XXVI, 59 «suo bontà» con «sua bontà». Al maschile plurale il tipo moderno «miei/tuoi/suoi» è alternato con le forme in -a «mia/tua/sua», forse in analogia con il neutro plurale latino; da notare, soprattutto in R1, la frequente apocope

della vocale finale nelle forme del primo tipo: «tuo’», «suo’». Al femminile plurale si trovano ancora tre alternative, poiché al tipo moderno «mie/tue/sue» si affiancano il tipo in -a «mia/tua/sua» e il tipo in -o «tuo/suo», che non prevede

la prima persona. Anche in questo caso non è possibile individuare una coerenza nell’uso di uno o dell’altro codice, che alternano le varie forme in maniera pressoché indiscriminata. Per quanto riguarda le persone plurali, la declinazione è stabile e sistematica.

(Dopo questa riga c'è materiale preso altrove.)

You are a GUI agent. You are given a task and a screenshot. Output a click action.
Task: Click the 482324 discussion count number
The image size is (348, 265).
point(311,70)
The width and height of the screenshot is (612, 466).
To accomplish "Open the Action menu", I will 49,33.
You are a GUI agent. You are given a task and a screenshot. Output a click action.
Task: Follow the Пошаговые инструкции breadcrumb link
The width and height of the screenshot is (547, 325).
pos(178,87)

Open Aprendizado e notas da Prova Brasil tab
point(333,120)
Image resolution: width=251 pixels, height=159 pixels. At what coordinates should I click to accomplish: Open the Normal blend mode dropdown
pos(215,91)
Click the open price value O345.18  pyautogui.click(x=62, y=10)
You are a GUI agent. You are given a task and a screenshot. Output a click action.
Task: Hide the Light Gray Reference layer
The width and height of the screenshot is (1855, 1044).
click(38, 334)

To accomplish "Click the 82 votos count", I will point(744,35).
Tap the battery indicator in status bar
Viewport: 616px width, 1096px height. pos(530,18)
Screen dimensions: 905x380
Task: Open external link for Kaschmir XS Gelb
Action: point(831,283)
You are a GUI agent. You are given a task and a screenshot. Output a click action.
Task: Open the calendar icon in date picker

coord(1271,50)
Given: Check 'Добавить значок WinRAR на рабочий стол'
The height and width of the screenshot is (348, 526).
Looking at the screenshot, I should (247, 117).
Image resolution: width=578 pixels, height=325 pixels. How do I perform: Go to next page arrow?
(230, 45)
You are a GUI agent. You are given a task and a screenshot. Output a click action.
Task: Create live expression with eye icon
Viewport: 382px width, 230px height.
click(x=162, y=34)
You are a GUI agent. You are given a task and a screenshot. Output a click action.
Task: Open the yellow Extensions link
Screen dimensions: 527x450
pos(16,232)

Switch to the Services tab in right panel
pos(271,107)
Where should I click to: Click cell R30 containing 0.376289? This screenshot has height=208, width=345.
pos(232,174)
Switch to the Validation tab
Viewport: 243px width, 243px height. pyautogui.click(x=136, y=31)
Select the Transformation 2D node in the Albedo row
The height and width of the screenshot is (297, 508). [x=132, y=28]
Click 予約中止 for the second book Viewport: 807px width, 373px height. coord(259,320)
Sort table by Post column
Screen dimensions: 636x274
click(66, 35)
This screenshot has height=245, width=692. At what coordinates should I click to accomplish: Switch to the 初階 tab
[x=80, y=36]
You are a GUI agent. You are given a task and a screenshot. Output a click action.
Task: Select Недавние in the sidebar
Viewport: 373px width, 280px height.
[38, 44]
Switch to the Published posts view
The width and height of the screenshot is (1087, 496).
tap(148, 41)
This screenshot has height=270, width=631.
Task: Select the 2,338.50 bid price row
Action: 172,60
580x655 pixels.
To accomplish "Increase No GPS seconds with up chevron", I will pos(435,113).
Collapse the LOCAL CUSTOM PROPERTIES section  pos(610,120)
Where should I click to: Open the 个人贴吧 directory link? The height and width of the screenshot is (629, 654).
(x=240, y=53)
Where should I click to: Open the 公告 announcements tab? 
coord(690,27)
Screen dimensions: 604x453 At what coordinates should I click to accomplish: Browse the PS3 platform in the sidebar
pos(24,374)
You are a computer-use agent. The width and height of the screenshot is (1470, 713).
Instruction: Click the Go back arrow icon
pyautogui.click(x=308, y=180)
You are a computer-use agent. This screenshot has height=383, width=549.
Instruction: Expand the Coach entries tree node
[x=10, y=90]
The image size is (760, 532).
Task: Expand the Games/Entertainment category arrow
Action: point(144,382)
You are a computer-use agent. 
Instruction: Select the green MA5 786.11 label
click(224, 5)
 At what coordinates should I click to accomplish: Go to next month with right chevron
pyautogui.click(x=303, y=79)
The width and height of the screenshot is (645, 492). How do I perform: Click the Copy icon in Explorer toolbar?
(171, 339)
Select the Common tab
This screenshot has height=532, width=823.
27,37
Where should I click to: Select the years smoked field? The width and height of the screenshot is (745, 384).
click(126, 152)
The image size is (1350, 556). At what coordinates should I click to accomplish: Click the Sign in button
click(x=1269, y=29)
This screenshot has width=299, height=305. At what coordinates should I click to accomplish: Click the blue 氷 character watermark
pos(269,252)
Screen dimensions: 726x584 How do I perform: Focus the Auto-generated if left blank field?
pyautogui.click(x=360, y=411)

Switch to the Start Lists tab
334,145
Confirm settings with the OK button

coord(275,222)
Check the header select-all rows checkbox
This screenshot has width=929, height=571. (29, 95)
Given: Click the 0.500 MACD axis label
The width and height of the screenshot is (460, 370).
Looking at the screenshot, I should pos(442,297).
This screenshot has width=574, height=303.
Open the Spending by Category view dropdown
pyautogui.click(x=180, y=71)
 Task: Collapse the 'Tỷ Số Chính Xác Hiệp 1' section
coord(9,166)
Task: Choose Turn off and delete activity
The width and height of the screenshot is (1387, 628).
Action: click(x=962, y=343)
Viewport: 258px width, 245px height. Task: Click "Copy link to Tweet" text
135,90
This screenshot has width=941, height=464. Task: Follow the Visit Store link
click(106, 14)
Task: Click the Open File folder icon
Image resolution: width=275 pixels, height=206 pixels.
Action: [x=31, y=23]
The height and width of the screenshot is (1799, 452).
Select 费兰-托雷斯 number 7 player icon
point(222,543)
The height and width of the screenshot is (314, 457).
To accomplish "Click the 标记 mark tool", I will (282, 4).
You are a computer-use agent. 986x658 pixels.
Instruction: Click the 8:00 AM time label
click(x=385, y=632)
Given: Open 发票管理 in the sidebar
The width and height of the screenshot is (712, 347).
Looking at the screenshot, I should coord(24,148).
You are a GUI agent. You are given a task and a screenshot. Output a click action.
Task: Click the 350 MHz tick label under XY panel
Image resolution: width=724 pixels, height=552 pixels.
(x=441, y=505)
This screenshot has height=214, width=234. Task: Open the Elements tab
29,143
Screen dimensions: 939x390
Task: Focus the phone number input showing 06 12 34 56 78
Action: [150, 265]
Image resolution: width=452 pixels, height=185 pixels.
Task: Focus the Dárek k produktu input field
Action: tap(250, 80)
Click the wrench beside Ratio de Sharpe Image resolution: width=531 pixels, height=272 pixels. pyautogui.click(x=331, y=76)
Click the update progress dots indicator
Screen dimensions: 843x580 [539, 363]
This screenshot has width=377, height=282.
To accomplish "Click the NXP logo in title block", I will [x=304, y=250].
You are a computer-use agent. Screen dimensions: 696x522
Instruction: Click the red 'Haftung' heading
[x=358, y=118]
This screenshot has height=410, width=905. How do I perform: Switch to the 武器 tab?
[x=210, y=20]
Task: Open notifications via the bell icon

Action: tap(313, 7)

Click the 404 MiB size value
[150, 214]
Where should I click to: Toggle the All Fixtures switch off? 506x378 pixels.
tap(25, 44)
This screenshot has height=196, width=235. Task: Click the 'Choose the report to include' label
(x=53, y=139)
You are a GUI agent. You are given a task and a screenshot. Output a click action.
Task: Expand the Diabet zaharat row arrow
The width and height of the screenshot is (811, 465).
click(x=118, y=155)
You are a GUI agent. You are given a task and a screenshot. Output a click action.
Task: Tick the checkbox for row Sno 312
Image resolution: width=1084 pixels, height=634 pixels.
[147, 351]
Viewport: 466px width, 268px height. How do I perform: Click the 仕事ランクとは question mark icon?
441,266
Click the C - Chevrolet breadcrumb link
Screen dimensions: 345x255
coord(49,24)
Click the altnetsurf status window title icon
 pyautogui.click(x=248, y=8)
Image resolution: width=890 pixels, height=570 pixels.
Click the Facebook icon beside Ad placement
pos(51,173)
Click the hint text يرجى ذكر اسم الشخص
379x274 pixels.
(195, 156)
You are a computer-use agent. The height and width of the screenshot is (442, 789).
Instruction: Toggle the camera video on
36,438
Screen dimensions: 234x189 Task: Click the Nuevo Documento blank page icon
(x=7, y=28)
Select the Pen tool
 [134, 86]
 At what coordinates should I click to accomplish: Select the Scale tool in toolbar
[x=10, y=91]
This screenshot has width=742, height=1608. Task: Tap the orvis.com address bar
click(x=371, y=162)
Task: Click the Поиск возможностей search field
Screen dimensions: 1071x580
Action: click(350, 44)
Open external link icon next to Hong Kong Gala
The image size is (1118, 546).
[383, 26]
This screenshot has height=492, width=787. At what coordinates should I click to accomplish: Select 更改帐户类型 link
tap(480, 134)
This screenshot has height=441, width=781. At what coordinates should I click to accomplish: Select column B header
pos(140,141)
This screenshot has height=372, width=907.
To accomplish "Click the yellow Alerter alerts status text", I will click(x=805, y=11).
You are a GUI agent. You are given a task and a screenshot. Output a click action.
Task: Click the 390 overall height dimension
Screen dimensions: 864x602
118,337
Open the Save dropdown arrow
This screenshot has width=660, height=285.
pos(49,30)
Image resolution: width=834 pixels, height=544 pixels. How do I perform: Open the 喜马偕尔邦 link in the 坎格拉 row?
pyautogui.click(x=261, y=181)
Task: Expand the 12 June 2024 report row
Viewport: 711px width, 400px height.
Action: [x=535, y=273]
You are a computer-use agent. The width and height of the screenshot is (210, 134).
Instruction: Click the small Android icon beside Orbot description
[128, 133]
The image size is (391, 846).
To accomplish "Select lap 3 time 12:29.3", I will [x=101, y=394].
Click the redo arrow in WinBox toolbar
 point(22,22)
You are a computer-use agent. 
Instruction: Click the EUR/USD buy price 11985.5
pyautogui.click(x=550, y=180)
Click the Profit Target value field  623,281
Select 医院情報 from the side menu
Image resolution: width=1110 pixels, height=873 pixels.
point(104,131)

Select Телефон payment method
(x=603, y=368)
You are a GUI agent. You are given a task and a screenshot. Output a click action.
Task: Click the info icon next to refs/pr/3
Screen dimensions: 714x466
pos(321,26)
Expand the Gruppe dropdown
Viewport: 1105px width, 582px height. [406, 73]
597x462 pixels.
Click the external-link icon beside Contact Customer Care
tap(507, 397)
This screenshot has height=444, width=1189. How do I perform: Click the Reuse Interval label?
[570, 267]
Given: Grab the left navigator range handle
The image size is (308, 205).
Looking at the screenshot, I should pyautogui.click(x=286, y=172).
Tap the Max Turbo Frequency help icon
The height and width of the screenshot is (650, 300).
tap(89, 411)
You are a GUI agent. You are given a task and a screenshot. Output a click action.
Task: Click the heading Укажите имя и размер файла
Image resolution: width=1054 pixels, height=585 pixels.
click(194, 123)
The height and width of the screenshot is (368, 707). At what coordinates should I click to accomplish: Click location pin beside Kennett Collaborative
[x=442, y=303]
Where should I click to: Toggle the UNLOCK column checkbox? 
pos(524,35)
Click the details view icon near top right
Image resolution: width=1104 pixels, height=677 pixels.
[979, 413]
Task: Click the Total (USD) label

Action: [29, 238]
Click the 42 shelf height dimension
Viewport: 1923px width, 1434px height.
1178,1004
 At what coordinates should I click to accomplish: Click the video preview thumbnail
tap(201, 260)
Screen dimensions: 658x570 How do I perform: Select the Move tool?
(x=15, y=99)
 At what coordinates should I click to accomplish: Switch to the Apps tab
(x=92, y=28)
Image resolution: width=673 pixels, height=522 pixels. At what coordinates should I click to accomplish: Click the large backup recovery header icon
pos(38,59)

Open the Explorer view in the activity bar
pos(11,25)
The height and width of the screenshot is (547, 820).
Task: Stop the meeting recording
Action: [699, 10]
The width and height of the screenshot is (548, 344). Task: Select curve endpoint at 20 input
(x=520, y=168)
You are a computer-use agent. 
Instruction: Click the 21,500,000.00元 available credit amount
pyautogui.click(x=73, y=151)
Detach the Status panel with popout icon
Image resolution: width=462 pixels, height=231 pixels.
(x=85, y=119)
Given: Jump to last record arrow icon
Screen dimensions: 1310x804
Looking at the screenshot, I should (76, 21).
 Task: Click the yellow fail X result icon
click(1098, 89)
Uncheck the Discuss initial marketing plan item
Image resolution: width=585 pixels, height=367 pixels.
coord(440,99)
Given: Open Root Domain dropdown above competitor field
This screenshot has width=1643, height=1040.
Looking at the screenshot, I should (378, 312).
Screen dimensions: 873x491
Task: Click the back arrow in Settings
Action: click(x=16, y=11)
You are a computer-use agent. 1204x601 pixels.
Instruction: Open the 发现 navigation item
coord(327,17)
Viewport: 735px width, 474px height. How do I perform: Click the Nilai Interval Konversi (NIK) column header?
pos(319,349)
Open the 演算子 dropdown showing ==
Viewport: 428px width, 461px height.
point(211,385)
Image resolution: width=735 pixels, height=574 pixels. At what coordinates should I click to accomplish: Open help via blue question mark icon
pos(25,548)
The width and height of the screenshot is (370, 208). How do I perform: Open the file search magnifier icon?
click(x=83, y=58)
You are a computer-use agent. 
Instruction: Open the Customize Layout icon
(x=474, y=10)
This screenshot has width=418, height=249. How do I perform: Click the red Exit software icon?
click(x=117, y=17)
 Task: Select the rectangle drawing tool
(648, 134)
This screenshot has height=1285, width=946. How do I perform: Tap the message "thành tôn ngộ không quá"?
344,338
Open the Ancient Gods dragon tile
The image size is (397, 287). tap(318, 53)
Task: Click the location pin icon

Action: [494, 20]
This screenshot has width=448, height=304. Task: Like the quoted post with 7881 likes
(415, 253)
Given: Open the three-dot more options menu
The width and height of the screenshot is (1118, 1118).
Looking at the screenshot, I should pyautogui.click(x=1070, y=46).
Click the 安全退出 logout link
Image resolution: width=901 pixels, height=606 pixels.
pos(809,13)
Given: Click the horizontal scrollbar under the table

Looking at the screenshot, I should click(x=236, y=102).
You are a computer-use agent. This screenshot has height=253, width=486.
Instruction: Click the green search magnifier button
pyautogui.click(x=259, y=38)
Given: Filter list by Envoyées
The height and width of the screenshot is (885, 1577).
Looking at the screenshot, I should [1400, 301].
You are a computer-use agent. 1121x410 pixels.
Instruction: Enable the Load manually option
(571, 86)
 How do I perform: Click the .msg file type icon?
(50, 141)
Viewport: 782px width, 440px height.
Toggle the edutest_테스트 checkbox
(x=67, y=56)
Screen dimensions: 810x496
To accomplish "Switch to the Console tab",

d. numerali: la forma oscillante è in particolare quella del numerale due, che

contempla tre possibili varianti: «dua», «duo» (anche: «duoi»), e il moderno «due». La seconda forma è maggioritaria in entrambi i codici (la variante «duoi» si trova una volta sola, sia in R che in R1, a XXIII, 26 – peraltro subito dopo un

«duo» al verso precedente); la forma in -a è minoritaria, e R1 tende a ridurla

ulteriormente a favore di «due»; quest’ultima è regolare nei composti con «ambo-/ambe-» in R1, che a XXVI, 101 sostituisce «ambodua» di R con

«ambedue».

e. plurale dei sostantivi: in questa categoria gli esempi sono molto diversi tra

loro, anche se è possibile raggruppare la maggior parte di essi sotto l’etichetta di «metaplasmi». I nomi femminili con uscita -a al singolare, ad esempio, danno luogo a due forme diverse di plurale, in -e o in -i: in I, 14 «fronde» di R è sostituito (erroneamente) con «frondi» in R1, e così accade in V, 59 («arme» >

«armi») e XV, 109 («spalle» > «spalli»). Simile è il caso dei femminili singolari in

-e, ove l’incertezza, nel passaggio da R a R1, è ancora più marcata: in IV, 144

«parti» di R diventa «parte» in R1, mentre a IX, 194 e XIII, 174 accade

esattamente il contrario, con «luce» sostituito da «luci» e «mente» sostituito da «menti». In questi casi, l’oscillazione tra tipo analogico e tipo «dell’uso» avrà una soluzione soltanto con la riforma bembesca. Altre volte pare essere l’influsso della morfologia latina a generare oscillazione nei plurali: così a XV, 53 «fratri» di R è ricalcato sulla forma latina «fratres», mentre «fratei» di R1

accoglie pienamente lo sviluppo volgare. Certamente equivalente dal punto di vista della pronuncia, ma significativa sul piano ortografico, è l’alternanza della

vocale scempia o doppia nei plurali di parola con -i- pre-desinenziale: «mysterii» di R dà «mysteri» di R1 in VIII, 180, e lo stesso accade in III, 190

(«mysterii» > «mysteri»). Tra i nomi maschili, infine, si registra un minor numero di oscillazioni nel passaggio dal singolare al plurale; interessante è comunque il caso di «pianeta», il cui plurale è reso «pianeti» da R e «pianete» da R1 (VIII, 128): in quest’ultimo caso è probabile che il sostantivo sia volto al

femminile, complice l’assenza di concordanze aggettivali o verbali dirimenti, come già nel Corbaccio: «tutte le buone cose son femine: le stelle, le pianete, le Muse, le virtù, le riccheze»82.

In generale, dunque, si può notare che i codici nesiani rispecchiano in maniera eloquente la situazione di una morfologia dell’italiano in continuo movimento tra paradigmi diversi, spesso applicati in maniera incoerente e incostante. Alcune scelte singolari di ciascuno dei due scriventi, tuttavia, sembrano confermare un atteggiamento reciprocamente autonomo nei confronti della lingua del Poema, particolarmente da parte del copista di R1, che

talvolta applica inopinatamente i propri allomorfi anche laddove l’aspetto fonologico della parola ha una ricaduta sulla correttezza del testo poetico.